3.      Estri, kata estri lahir dari bahasa Kawi yakni “estren”, yang berarti penjurung (pendorong). Dari kata “estren” lalu terbentuklah kata hangestreni yang berarti mendorong. Dari sini dapat kita ketahui bahwa seorang estri harus mampu memberi dorongan (motivasi) kepada sang suami, lebih-lebih jika sang suami dalam keadaan semangatnya melemah.
4.      Putri, yang berarti anak perempuan. Dalam tradisional Jawa, kata ini sering dikatakan sebagai singkatan putus tri perkawis (gugurnya tiga perkara), yakni seorang perempuan dalam kedudukan putri dituntut untuk menjalankan kewajibannya, baik sebagai wadon, wanita, maupun estri.
B.       Wanita Dalam Budaya Jawa.
Dalam beberapa karya sastra  Jawa lama, masalah wanita banyak dibicarakan. Misalnya dalam Kitab Clokantara, Serat Panitisastra, Serat Centhini. Adapun uraiannya dapat kita lihat di bawah ini[2]:
1.      Perempuan dalam Kitab Clokantara.
Di dalam kitab ini perempuan di sudutkan kedalam hal yang negatif, seperti:
“... tiga ikang abener lakunya ring loka/ Iwirnya/ ikang Iwah/ ikang Udwad/ ikang Janmastri/ Yeka kang telu/ wilut gatinya/ Yadin pweka nang stri hana satya budhinya/ dadi ikangtunjung tumuwuh ring cila/...”
Terjemahan bebas:
... ada tiga yang tidak benar jalannya di bumi yaitu/ sungai/ tanaman yang melata/ dan wanita/ ketiga-tiganya/ berbelit jalannya// jika ada wanita yang lurus budinya/ akan ada (bunga) tunjung tumbuh di batu/...”
Maksudanya adalah perempuan tidak mungkin atau mustahil memiliki budi yang baik dan memiliki kebajikan, sebagaimana yang digambarkan “Yadin pweka nang stri hana satya budhinya/ dadi ikang tunjung tumuwuh ring cila”.
2.      Perempuan dalam Kitab Panitisastra.

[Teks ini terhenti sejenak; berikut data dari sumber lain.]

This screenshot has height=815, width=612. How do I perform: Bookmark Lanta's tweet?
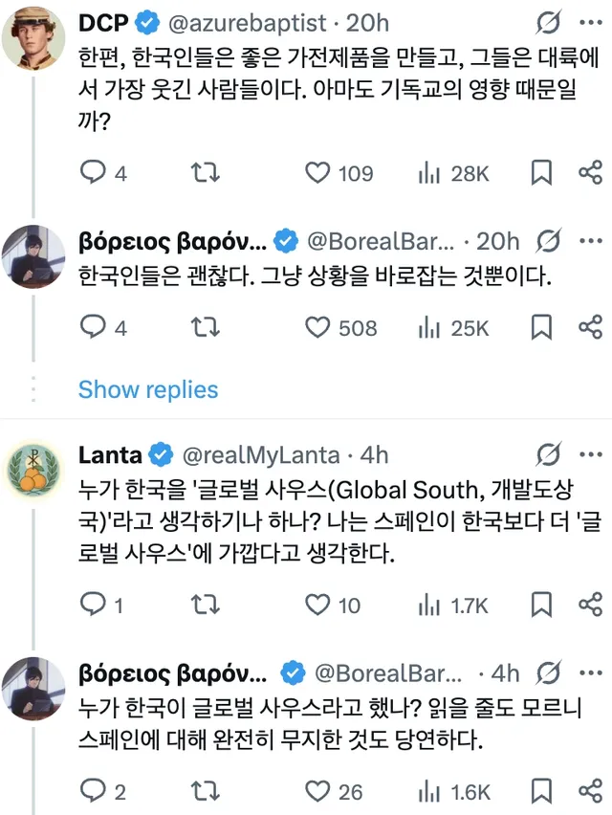coord(540,606)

Di dalam kitab ini tidak jauh beda dengan Kitab yang pertama yakni sama-sama menilai bahwa wanita adalah sesuatu yang negatif atau yang dianggap bermoral rendah, seperti:
 .../ mangkan ngling sang parameng sastra/ ana dyah bener atine/ yen ana gagak pingul/ lawan tunjung tuwuh ing curi/ kono ana wanudya/ atine rahayu/ kalingane ing sujana/ den prayitna yen pinarak ing pawestri/ ywa kena manis ujar//
Terjemahan bebas:
“... / beginilah kata sang pijak dalam sastra:/ (akan) ada wanita lurus hatinya/ jika ada (burung) gagak (berwarna) putih/ dan (bunga) tunjung tumbuh di batu/ di situ ada wanita (yang) hatinya baik/ kata orang pintar/ hati-hatilah apabila berhadapan (dengan) wanita/ jangan terpikat oleh kata manisnya//.”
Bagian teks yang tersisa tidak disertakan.